[[ Source material, beginning ]]
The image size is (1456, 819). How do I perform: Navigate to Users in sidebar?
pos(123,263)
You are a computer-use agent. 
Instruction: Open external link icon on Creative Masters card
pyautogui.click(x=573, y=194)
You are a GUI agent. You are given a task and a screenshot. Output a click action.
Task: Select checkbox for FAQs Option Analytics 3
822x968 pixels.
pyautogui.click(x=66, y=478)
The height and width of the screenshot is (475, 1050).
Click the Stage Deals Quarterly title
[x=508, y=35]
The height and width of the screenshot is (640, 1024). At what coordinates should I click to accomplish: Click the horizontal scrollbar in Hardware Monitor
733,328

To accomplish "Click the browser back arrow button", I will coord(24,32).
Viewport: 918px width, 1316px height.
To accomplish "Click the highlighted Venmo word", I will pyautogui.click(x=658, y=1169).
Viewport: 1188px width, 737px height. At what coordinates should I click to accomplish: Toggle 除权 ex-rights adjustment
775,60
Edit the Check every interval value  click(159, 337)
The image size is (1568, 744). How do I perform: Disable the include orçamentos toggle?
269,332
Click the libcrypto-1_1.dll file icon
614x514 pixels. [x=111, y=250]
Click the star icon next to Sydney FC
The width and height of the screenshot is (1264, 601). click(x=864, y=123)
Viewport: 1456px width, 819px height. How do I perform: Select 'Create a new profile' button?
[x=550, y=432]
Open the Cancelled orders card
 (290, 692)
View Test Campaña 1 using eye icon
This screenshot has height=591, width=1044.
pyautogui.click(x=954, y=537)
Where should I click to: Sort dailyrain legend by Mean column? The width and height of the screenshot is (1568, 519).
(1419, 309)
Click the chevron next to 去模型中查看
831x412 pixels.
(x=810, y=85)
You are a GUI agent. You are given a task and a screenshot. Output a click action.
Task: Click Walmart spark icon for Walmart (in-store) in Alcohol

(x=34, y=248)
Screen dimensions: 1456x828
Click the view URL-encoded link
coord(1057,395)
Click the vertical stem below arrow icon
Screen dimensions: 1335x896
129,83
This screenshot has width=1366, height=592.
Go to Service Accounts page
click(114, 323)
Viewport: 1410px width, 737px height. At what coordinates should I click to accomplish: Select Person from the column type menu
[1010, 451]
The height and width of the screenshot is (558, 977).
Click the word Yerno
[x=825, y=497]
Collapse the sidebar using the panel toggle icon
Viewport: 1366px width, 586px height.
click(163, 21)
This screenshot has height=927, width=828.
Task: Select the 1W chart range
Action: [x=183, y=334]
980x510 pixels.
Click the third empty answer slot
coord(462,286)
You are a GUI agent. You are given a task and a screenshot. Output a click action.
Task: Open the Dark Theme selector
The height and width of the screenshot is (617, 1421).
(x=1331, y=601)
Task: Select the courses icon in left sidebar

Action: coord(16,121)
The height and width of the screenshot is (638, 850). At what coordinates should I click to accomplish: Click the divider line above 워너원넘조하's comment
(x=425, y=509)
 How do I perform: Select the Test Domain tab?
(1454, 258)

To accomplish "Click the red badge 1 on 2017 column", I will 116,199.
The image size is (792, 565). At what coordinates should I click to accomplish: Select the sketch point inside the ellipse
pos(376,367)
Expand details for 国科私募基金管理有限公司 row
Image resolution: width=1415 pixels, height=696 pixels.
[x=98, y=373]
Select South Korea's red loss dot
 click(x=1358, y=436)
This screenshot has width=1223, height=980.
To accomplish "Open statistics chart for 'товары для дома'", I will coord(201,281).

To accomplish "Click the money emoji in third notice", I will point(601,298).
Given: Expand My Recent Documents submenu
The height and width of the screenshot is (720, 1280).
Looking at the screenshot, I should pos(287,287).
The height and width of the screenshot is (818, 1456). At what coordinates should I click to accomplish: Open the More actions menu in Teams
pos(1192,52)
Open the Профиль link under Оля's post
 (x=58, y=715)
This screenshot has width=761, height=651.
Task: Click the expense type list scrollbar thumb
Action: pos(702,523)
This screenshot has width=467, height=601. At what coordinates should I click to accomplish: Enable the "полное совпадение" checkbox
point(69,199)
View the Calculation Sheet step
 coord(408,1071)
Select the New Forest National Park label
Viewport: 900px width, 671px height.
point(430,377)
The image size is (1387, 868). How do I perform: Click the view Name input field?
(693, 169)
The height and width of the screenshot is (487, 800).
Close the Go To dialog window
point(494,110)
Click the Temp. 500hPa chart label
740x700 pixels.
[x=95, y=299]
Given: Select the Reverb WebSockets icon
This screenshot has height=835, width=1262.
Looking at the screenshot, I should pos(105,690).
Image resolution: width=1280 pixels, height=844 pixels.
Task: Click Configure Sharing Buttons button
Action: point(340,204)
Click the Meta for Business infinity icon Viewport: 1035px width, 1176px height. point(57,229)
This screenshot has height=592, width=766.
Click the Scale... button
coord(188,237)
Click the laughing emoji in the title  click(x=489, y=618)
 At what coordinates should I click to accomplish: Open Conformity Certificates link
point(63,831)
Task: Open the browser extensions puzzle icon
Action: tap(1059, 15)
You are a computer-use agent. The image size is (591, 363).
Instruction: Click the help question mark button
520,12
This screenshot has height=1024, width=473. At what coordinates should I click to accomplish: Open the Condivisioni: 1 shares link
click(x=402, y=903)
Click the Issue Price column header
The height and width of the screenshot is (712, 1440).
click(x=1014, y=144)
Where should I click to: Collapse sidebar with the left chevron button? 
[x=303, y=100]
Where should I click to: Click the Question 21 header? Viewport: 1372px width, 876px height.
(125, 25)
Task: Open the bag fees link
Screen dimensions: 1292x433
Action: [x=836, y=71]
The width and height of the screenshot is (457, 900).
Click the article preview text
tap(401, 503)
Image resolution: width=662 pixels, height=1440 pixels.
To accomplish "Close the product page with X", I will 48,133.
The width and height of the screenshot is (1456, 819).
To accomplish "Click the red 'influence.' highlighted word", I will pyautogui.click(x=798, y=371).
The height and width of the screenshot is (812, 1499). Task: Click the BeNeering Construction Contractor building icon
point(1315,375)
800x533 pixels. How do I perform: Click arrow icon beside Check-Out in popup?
[[ Source material, end ]]
• [Work instruction]:
Set down each entry exactly as it appears above.

• [Output of the exercise]:
The image size is (1456, 819). How do I perform: Navigate to Users in sidebar?
pos(123,263)
You are a computer-use agent. 
Instruction: Open external link icon on Creative Masters card
pyautogui.click(x=573, y=194)
You are a GUI agent. You are given a task and a screenshot. Output a click action.
Task: Select checkbox for FAQs Option Analytics 3
822x968 pixels.
pyautogui.click(x=66, y=478)
The height and width of the screenshot is (475, 1050).
Click the Stage Deals Quarterly title
[x=508, y=35]
The height and width of the screenshot is (640, 1024). At what coordinates should I click to accomplish: Click the horizontal scrollbar in Hardware Monitor
733,328

To accomplish "Click the browser back arrow button", I will coord(24,32).
Viewport: 918px width, 1316px height.
To accomplish "Click the highlighted Venmo word", I will pyautogui.click(x=658, y=1169).
Viewport: 1188px width, 737px height. At what coordinates should I click to accomplish: Toggle 除权 ex-rights adjustment
775,60
Edit the Check every interval value  click(159, 337)
The image size is (1568, 744). How do I perform: Disable the include orçamentos toggle?
269,332
Click the libcrypto-1_1.dll file icon
614x514 pixels. [x=111, y=250]
Click the star icon next to Sydney FC
The width and height of the screenshot is (1264, 601). click(x=864, y=123)
Viewport: 1456px width, 819px height. How do I perform: Select 'Create a new profile' button?
[x=550, y=432]
Open the Cancelled orders card
 (290, 692)
View Test Campaña 1 using eye icon
This screenshot has height=591, width=1044.
pyautogui.click(x=954, y=537)
Where should I click to: Sort dailyrain legend by Mean column? The width and height of the screenshot is (1568, 519).
(1419, 309)
Click the chevron next to 去模型中查看
831x412 pixels.
(x=810, y=85)
You are a GUI agent. You are given a task and a screenshot. Output a click action.
Task: Click Walmart spark icon for Walmart (in-store) in Alcohol

(x=34, y=248)
Screen dimensions: 1456x828
Click the view URL-encoded link
coord(1057,395)
Click the vertical stem below arrow icon
Screen dimensions: 1335x896
129,83
This screenshot has width=1366, height=592.
Go to Service Accounts page
click(114, 323)
Viewport: 1410px width, 737px height. At what coordinates should I click to accomplish: Select Person from the column type menu
[1010, 451]
The height and width of the screenshot is (558, 977).
Click the word Yerno
[x=825, y=497]
Collapse the sidebar using the panel toggle icon
Viewport: 1366px width, 586px height.
click(163, 21)
This screenshot has height=927, width=828.
Task: Select the 1W chart range
Action: [x=183, y=334]
980x510 pixels.
Click the third empty answer slot
coord(462,286)
You are a GUI agent. You are given a task and a screenshot. Output a click action.
Task: Open the Dark Theme selector
The height and width of the screenshot is (617, 1421).
(x=1331, y=601)
Task: Select the courses icon in left sidebar

Action: coord(16,121)
The height and width of the screenshot is (638, 850). At what coordinates should I click to accomplish: Click the divider line above 워너원넘조하's comment
(x=425, y=509)
 How do I perform: Select the Test Domain tab?
(1454, 258)

To accomplish "Click the red badge 1 on 2017 column", I will 116,199.
The image size is (792, 565). At what coordinates should I click to accomplish: Select the sketch point inside the ellipse
pos(376,367)
Expand details for 国科私募基金管理有限公司 row
Image resolution: width=1415 pixels, height=696 pixels.
[x=98, y=373]
Select South Korea's red loss dot
 click(x=1358, y=436)
This screenshot has width=1223, height=980.
To accomplish "Open statistics chart for 'товары для дома'", I will coord(201,281).

To accomplish "Click the money emoji in third notice", I will point(601,298).
Given: Expand My Recent Documents submenu
The height and width of the screenshot is (720, 1280).
Looking at the screenshot, I should pos(287,287).
The height and width of the screenshot is (818, 1456). At what coordinates should I click to accomplish: Open the More actions menu in Teams
pos(1192,52)
Open the Профиль link under Оля's post
 (x=58, y=715)
This screenshot has width=761, height=651.
Task: Click the expense type list scrollbar thumb
Action: pos(702,523)
This screenshot has width=467, height=601. At what coordinates should I click to accomplish: Enable the "полное совпадение" checkbox
point(69,199)
View the Calculation Sheet step
 coord(408,1071)
Select the New Forest National Park label
Viewport: 900px width, 671px height.
point(430,377)
The image size is (1387, 868). How do I perform: Click the view Name input field?
(693, 169)
The height and width of the screenshot is (487, 800).
Close the Go To dialog window
point(494,110)
Click the Temp. 500hPa chart label
740x700 pixels.
[x=95, y=299]
Given: Select the Reverb WebSockets icon
This screenshot has height=835, width=1262.
Looking at the screenshot, I should pos(105,690).
Image resolution: width=1280 pixels, height=844 pixels.
Task: Click Configure Sharing Buttons button
Action: point(340,204)
Click the Meta for Business infinity icon Viewport: 1035px width, 1176px height. point(57,229)
This screenshot has height=592, width=766.
Click the Scale... button
coord(188,237)
Click the laughing emoji in the title  click(x=489, y=618)
 At what coordinates should I click to accomplish: Open Conformity Certificates link
point(63,831)
Task: Open the browser extensions puzzle icon
Action: tap(1059, 15)
You are a computer-use agent. The image size is (591, 363).
Instruction: Click the help question mark button
520,12
This screenshot has height=1024, width=473. At what coordinates should I click to accomplish: Open the Condivisioni: 1 shares link
click(x=402, y=903)
Click the Issue Price column header
The height and width of the screenshot is (712, 1440).
click(x=1014, y=144)
Where should I click to: Collapse sidebar with the left chevron button? 
[x=303, y=100]
Where should I click to: Click the Question 21 header? Viewport: 1372px width, 876px height.
(125, 25)
Task: Open the bag fees link
Screen dimensions: 1292x433
Action: [x=836, y=71]
The width and height of the screenshot is (457, 900).
Click the article preview text
tap(401, 503)
Image resolution: width=662 pixels, height=1440 pixels.
To accomplish "Close the product page with X", I will 48,133.
The width and height of the screenshot is (1456, 819).
To accomplish "Click the red 'influence.' highlighted word", I will pyautogui.click(x=798, y=371).
The height and width of the screenshot is (812, 1499). Task: Click the BeNeering Construction Contractor building icon
point(1315,375)
800x533 pixels. How do I perform: Click arrow icon beside Check-Out in popup?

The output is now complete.